This past weekend, I met several staff members from the Open Society Institute’s Documentary Photography Project. Wyatt Gallery’s Tent Life: Haiti, exhibited at Photoville, is work supported by the Documentary Photography Project.
“The photographs are testament to the strength and dignity of the Haitian community after the devastating 7.0 magnitude earthquake,” writes Amy Yenkin, director of the Documentary Photography Project
OSI also partly-funded the Magnum Foundation’s work Bruce Gilden’s No Place Like Home: Foreclosures in America and Sim Chi Yin’s Rat Tribe in an overarching initiative exploring of the idea of ‘Home.’ Photoville details here.
I’ll talk more about Photoville and those connections later, but here I want to bring your attention to OSI’s initiative that goes beyond photography specifically. OSI is running the Global Campaign for Pretrial Justice.
“Every year some 10 million people around the world spend time locked up in prison cells and detention centers while they await a court appearance. Many will end up spending months or even years behind bars without ever seeing a judge,” reports OSI.

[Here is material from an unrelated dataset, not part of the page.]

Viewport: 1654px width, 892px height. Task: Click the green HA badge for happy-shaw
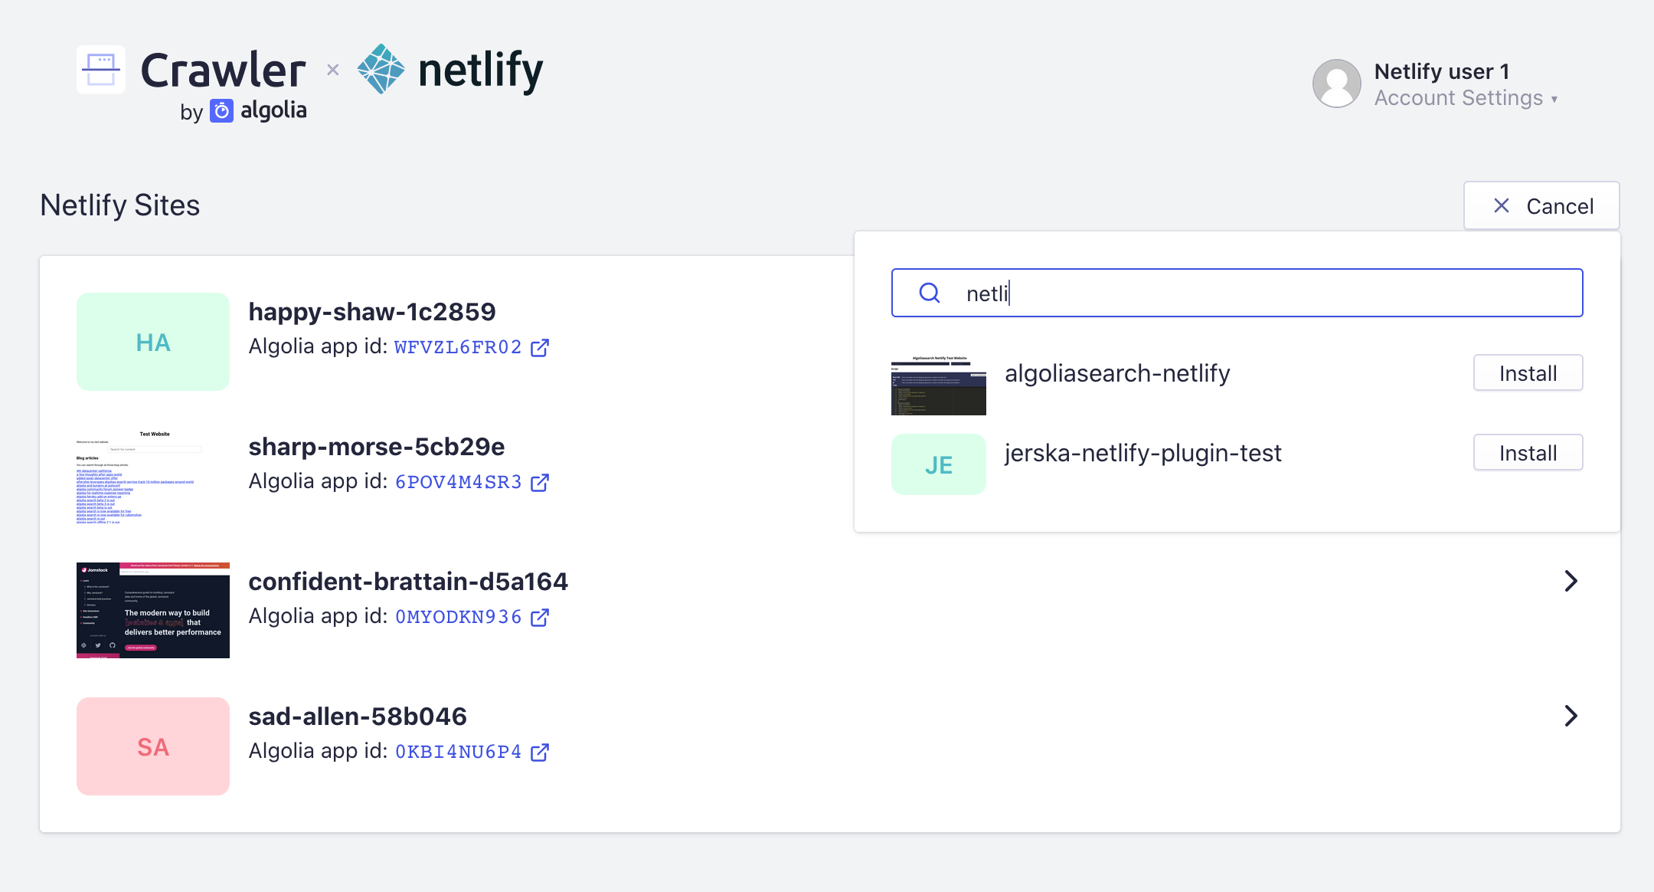[152, 342]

Pretrial detention is something I’ve concerned myself with before, for example in promoting Nathalie Mohadjer’s photography.
OSI has produced two reports: “The Socioeconomic Impact of Pretrial Detention” and “Pretrial Detention and Torture: Why Pretrial Detainees Face the Greatest Risk,” both argue a reduction in excessive use of pretrial incarceration and to save costs to governments and communities.
In conjunction with the reports, OSI has produced four videos about those who’ve suffered loss of liberty or loss of family in unaccountable systems. The photos are by Ed Kashi. The audio by Rob Rosenthal. (Ed Kashi also made the bio pics for the Documentary Photography Project staff!)
I was surprised by the incredibly low Youtube viewing numbers – from as low as 60 to less than 300. I hope this is due only to the fact that the videos have been embedded on sites and have in fact been viewed many more times in the last month than just the few hundred reported on the individual Youtube pages.
OSI is also a massive (much larger) foundation than I ever knew. 400+ employees in New York and more than 2,000 worldwide. It produces campaigns at such a rate that I expect many get lost in the relentless roll out. Here, I hope I can do my bit; I encourage you to watch these dispatches.